Extracted data entries

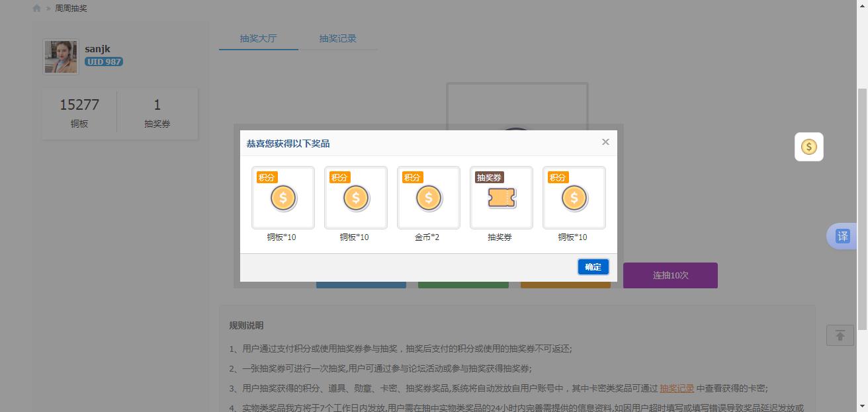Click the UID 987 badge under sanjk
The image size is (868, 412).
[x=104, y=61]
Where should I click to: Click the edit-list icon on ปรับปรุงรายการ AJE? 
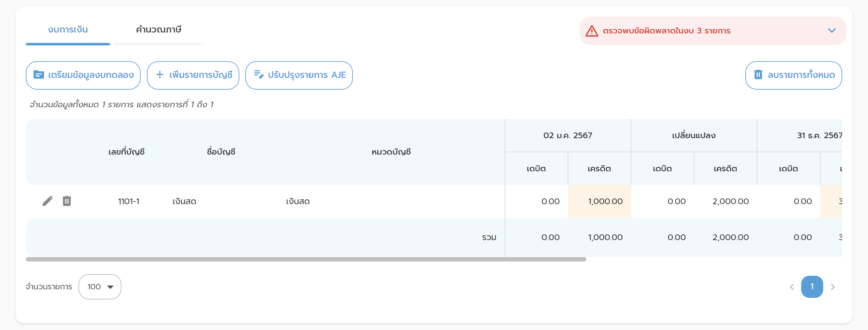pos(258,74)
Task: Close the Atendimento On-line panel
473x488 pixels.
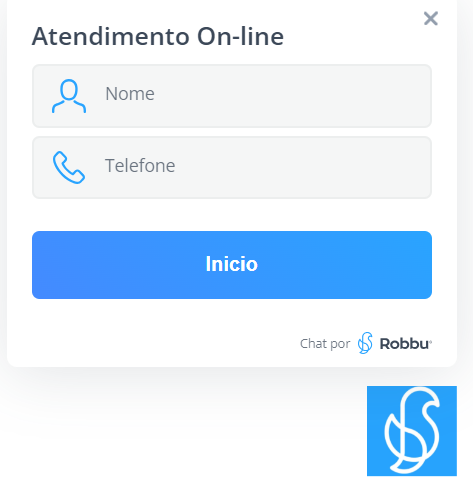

...

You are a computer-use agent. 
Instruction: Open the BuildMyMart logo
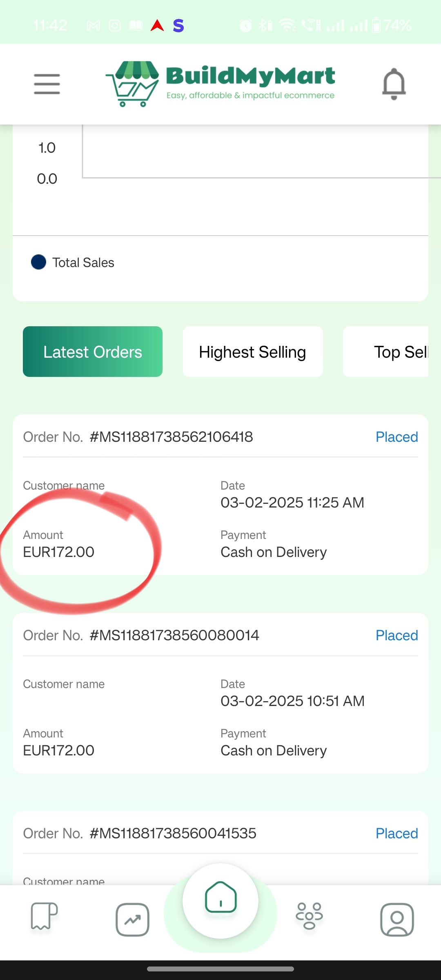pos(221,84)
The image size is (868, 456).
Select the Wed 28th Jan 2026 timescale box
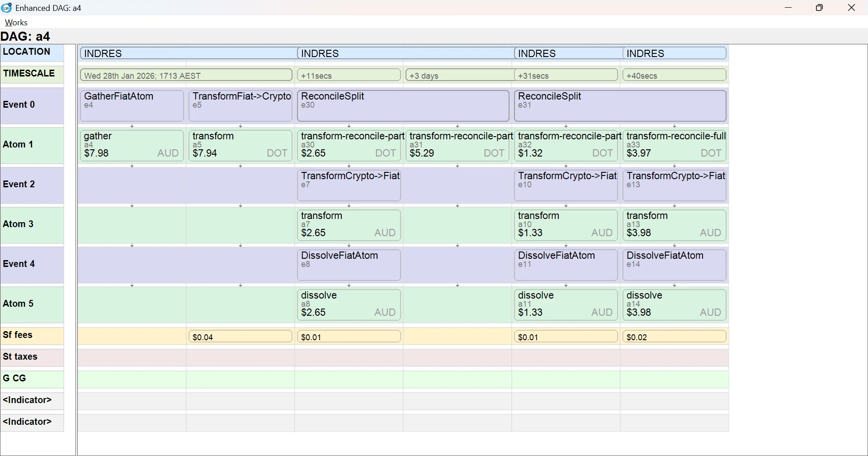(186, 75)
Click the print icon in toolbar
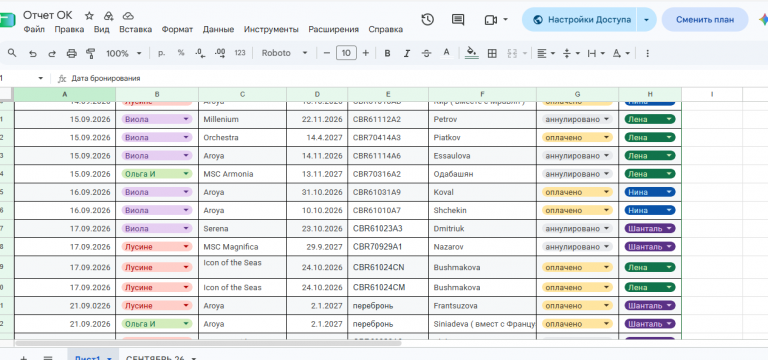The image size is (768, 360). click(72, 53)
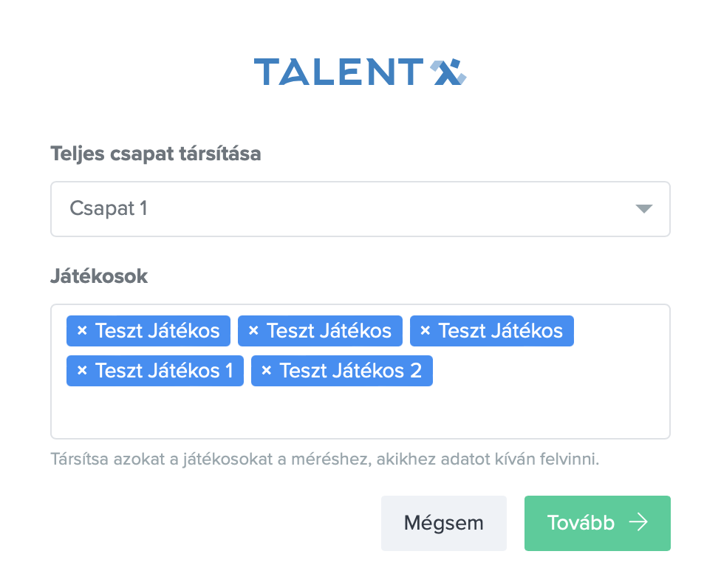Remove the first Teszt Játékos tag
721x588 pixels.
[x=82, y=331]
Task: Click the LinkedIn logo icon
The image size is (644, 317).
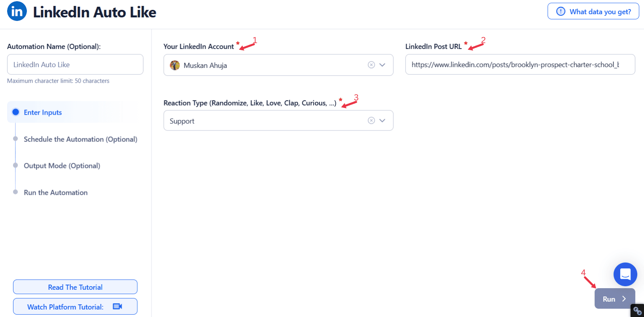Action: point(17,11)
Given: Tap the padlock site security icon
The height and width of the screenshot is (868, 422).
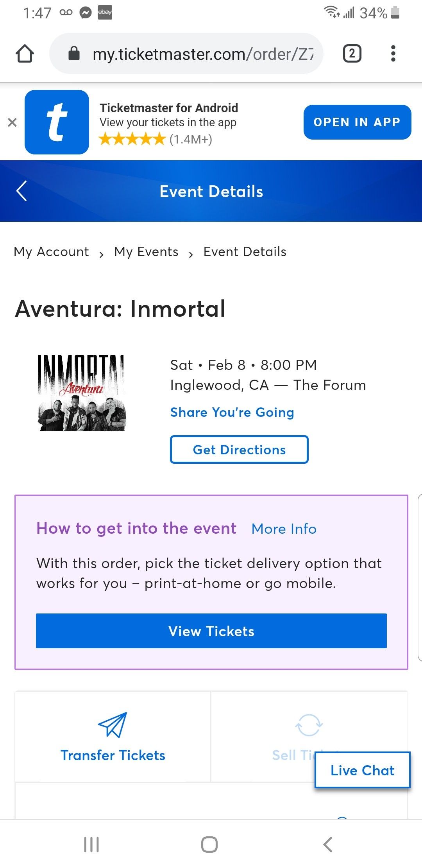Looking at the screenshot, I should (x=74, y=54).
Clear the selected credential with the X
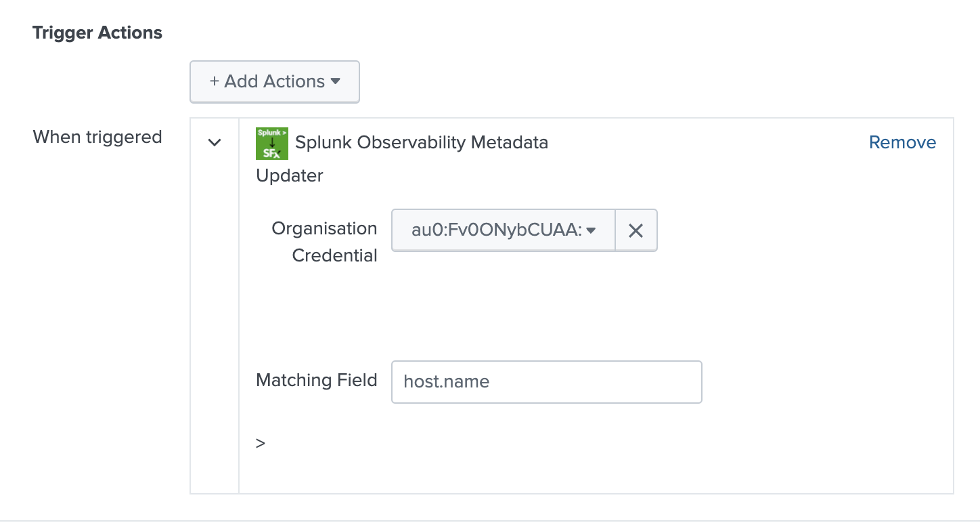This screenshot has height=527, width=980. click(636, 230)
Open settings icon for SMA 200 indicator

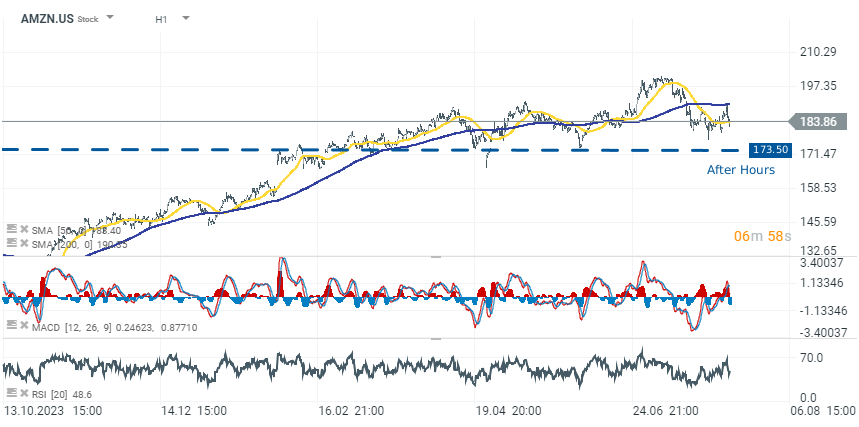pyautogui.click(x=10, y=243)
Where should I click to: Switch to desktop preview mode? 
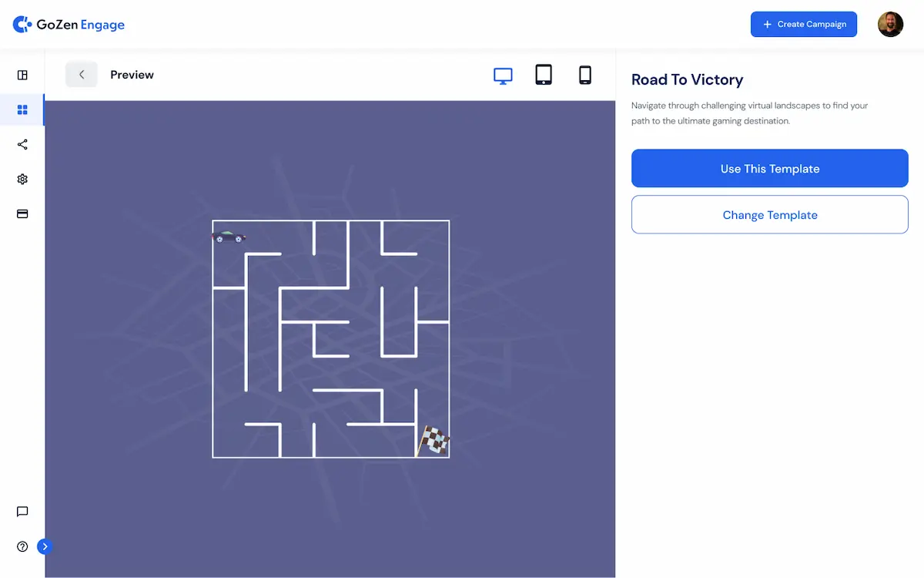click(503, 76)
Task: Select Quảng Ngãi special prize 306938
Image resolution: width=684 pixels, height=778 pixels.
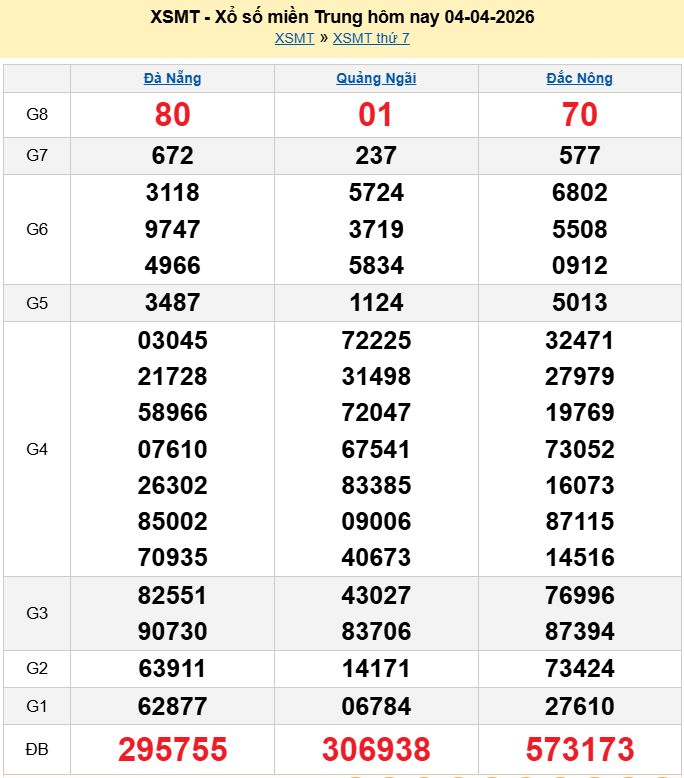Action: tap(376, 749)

• About this exercise: Please go line by line through the records above, copying each one that holds the string "Task".

• Expected output:
Task: Close the Atendimento On-line panel
Task: Click the LinkedIn logo icon
Task: Select Quảng Ngãi special prize 306938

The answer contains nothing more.